**REQUIRED WORK:** All lines from the one with "The width and height of the screenshot is (1220, 462)." to the end of the entries below must be written out exactly. Leave out any other line.

**SOURCE RECORDS:**

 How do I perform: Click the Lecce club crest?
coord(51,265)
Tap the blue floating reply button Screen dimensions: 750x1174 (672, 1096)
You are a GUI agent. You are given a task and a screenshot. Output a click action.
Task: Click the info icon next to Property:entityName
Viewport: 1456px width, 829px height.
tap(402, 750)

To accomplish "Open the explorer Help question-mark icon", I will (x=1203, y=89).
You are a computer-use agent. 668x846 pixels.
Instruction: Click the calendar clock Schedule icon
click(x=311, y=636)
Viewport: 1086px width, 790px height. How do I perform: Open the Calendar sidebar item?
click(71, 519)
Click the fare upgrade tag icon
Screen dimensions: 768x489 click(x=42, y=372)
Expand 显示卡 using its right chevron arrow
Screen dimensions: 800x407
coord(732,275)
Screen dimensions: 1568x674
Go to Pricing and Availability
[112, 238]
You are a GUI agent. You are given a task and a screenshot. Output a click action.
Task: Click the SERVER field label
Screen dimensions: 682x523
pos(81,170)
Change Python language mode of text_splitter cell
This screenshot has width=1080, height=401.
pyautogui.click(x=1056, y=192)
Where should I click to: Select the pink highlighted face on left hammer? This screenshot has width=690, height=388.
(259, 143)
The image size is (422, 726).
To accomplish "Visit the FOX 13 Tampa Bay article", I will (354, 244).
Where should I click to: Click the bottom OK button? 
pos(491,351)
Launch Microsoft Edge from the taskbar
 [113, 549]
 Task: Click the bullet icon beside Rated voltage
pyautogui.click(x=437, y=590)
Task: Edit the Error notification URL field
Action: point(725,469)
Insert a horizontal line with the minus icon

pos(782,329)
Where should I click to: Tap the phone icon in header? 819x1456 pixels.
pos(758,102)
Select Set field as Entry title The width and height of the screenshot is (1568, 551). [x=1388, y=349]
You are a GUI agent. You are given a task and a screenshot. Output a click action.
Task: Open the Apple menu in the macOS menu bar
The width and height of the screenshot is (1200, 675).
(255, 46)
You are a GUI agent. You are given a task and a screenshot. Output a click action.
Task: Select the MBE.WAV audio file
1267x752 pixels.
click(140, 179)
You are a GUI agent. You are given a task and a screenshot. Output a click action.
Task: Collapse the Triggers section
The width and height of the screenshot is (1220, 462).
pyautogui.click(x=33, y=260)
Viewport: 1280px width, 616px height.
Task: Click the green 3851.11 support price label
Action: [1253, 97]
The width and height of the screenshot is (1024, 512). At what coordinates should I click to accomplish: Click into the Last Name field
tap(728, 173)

**SOLVED EXERCISE:**
The width and height of the screenshot is (1220, 462).
pyautogui.click(x=33, y=260)
Viewport: 1280px width, 616px height.
Task: Click the green 3851.11 support price label
Action: [1253, 97]
The width and height of the screenshot is (1024, 512). At what coordinates should I click to accomplish: Click into the Last Name field
tap(728, 173)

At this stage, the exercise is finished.